* **CONSIGNES**:
[a] D'après le texte sur les micromaisons en Turquie, en quelle année l'entreprise YAKO Groups s'est-elle lancée sur le marché ?
[b] Poursuivez le texte sur l'essor des micromaisons en Turquie à la suite de sa dernière phrase.

* **TEXTE DE RÉFÉRENCE**:
Apparu il y a quelques décennies aux États-Unis, le mouvement des tiny houses a pris de l’ampleur après la crise financière de 2008, mais n’est apparu que récemment en Turquie.
Dans un pays où les habitants privilégient les logements spacieux et modernes, ces maisonnettes, qui ressemblent à des préfabriqués montés sur des remorques, n’avaient a priori pas de quoi séduire.
Pourtant, les constructeurs de micromaisons ont vu leurs carnets de commandes se remplir depuis l’an dernier et ont bien du mal à faire face à la demande.
« En 2020, nos commandes ont été multipliées par vingt par rapport à l’année précédente », affirme à l’AFP Galip Ölmez, patron de YAKO Groups qui s’est lancé sur le marché en 2017.
Pelin Düştegör, architecte travaillant pour l’entreprise Casa Lokomotif, explique que la plupart de ses clients viennent du secteur du tourisme et veulent proposer une offre « de type camping ».
« En 2019, nous avons reçu un peu moins de 250 commandes. En 2020, nous en avons reçu 4 500 par mois », indique la designer. « Il y a un engouement extraordinaire. »

* **SECTION DES DONNÉES**:
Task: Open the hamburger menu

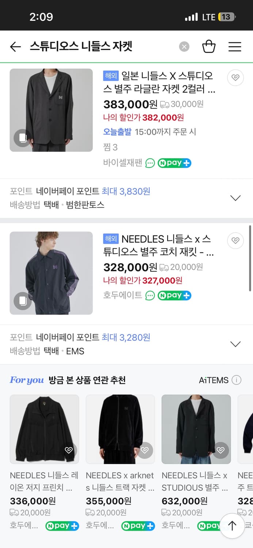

* **RÉPONSES ATTENDUES**:
[a] En 2017.

[b]
Éviter les lieux bondés
La Turquie est mondialement connue pour ses plages de sable fin et ses gigantesques hôtels aux formules tout inclus qui peuvent héberger plusieurs milliers de touristes.
Mais la crise sanitaire a contraint les compagnies touristiques à revoir leurs plans et nombre d’entre elles font désormais le pari que les touristes préféreront éviter les lieux bondés dans les années à venir.
Les micromaisons s’imposent donc comme un recours permettant de proposer un hébergement individuel et rassurant.
Pelin Düştegör souligne aussi que la popularité des micromaisons auprès du secteur touristique s’explique par leur coût relativement faible et la possibilité d’amortir l’investissement rapidement.
Ces maisonnettes, montées sur roues, ont également l’avantage de pouvoir être « garées » sur des terrains sans nécessiter de permis de construire, car elles sont considérées en Turquie comme des véhicules.
Les micromaisons sont également de plus en plus populaires auprès des 30-40 ans qui souhaitent investir et faire de la location saisonnière, explique-t-elle.
Çağlar Coskun en fait partie. Il a acquis une micromaison qu’il loue à des touristes après l’avoir installée dans un vignoble sur la côte égéenne de la Turquie.
« Les gens ne voudront plus rester dans des hôtels de 500 personnes, mais en petit groupe dans la nature. Personne ne voudra plus faire la queue devant un buffet ouvert », prédit-il.
Entre 15 000 et 30 000 euros
C’est justement dans la maisonnette de Çağlar Coskun que Gizem Baburhan a vécu avec son mari sa première expérience en micromaison.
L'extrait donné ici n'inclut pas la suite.